==== Brano citato ====
Il viaggio come evasione da una condizione di disagio che è leggibile in tutte le arti del periodo, si configura come abbandono dei propri connotati o comunque sia della dimensione presente poco soddisfacente e non pienamente rappresentativa di sé e ricerca intimistica di risposte ad una crisi che è l’uomo a provocare e di cui egli stesso subisce le conseguenze. Il viaggio è completamente parte di lui e lo investe come una nuvola di fumo, confondendolo di più, ma non è questo un itinerario che conosce biglietti, valigie o orari di partenza e di ritorno, anzi è ancor di più virtuale allontanamento dalla dimensione iniziale per rifuggirla, un viaggio tutto psicologico che molto spesso si conclude con le risposte alla sua condizione di estraneo da se stesso e dal suo tempo più distanti tra loro che l’uomo è riuscito a trovare: la soluzione è che non esiste soluzione, non c’è risposta a questo disagio che si impadronisce di lui. La razionalità di Odisseo e la pietas di Enea non sono le chiavi per sbloccare la serratura oltre la quale si celano le risposte dell’uomo contemporaneo. In effetti, al termine del percorso talvolta psicotico che l’essere umano intraprende, si cela una dimensione relativa che può ricondurre al punto di partenza: non si può risolvere qualcosa che bisogna limitarsi ad interpretare. Comunicano questo l’inetto Zeno Cosini, il Fu Mattia Pascal, il cervellotico Vitangelo Moscarda: tutti nel tentativo di capire quale sia l’effettiva percezione che gli altri hanno di loro, quale la loro vera essenza e quale sia la loro stessa percezione di sé.
====
> **Consegne**:
[1] Le tre affermazioni seguenti concordano con il brano sul viaggio come evasione? Rispondi sì o no per ciascuna e riporta le parole del brano che decidono la risposta. (a) Il viaggio di cui si parla prevede biglietti e orari di partenza. (b) La crisi dell'uomo è provocata dall'uomo stesso. (c) La razionalità di Odisseo non basta a dare risposte all'uomo contemporaneo.
[2] Puoi riprendere il brano sul viaggio come evasione e proseguirlo a partire dalla sua ultima frase?
==== Estratto del dataset ====
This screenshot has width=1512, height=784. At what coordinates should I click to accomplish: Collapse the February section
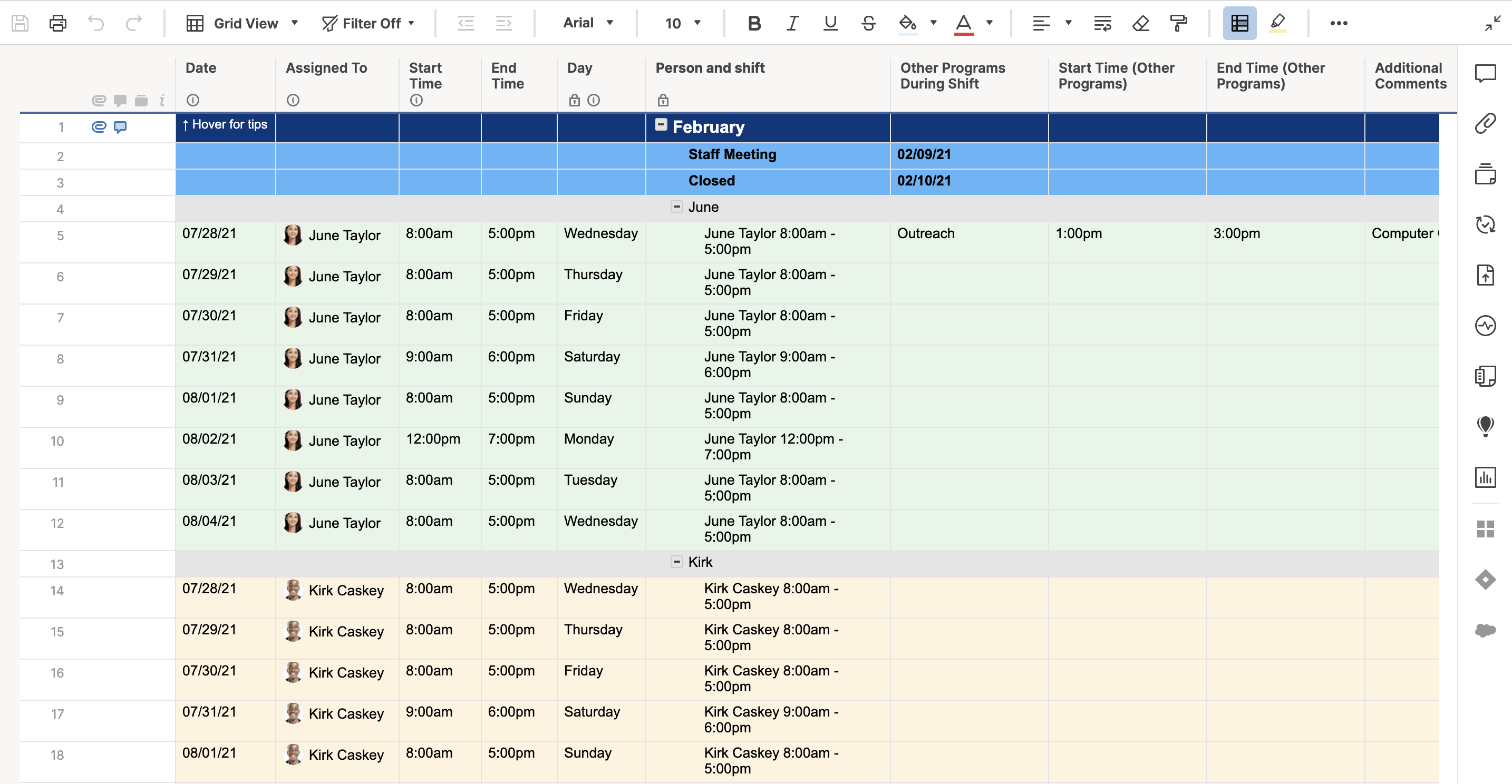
====
> **Risposte**:
[1]
(a) No: "non è questo un itinerario che conosce biglietti, valigie o orari di partenza e di ritorno".
(b) Sì: "una crisi che è l’uomo a provocare e di cui egli stesso subisce le conseguenze".
(c) Sì: "La razionalità di Odisseo e la pietas di Enea non sono le chiavi per sbloccare la serratura oltre la quale si celano le risposte dell’uomo contemporaneo".

[2]
Il caso più lampante di allontanamento da un mondo che non si può più governare e in cui l’uomo perde il primitivo ruolo di dominatore della realtà e soprattutto della propria esistenza, e sterile tentativo di recupero, fallita la creazione di un altro , della dimensione originaria, è forse la vicenda di Mattia Pascal che, attraverso un viaggio in cui matura in lui la convinzione di tutta la sua inconsistenza di persona, che è più simile ad un’ombra, e passando attraverso identità fittizie diverse, ritorna al punto di partenza, con la sorpresa però di una situazione totalmente mutata al suo ritorno. Nella sua assenza Mattia Pascal ha dato infatti modo alle persone del suo paese di capacitarsi della sua assenza e di continuare a vivere. Non può più, quindi, ritornare allo stadio iniziale, ed è per questo che Pirandello premette Fu al nome della sua creazione letteraria. Letto in chiave decadente, anche il viaggio di Odisseo, ripreso con le armi dell’autore contemporaneo Luigi Malerba (Itaca per sempre), può rappresentare la condizione dell’uomo come estraneo da sé e dal suo mondo. Infatti al ritorno dal suo viaggio egli trova una dimensione totalmente diversa da come egli ricordava. Itaca è caduta nella trascuratezza, e i Proci sperperando le sue ricchezze insidiano la moglie Penelope. Ma mentre Odisseo recupererà il suo ruolo e il suo titolo, da perfetto eroe ellenico mai dubbioso della sua identità e sicuro di sé, Mattia Pascal non riuscirà e reinserirsi in quelle convenzioni che, seppur opprimendolo, gli consentivano di esistere.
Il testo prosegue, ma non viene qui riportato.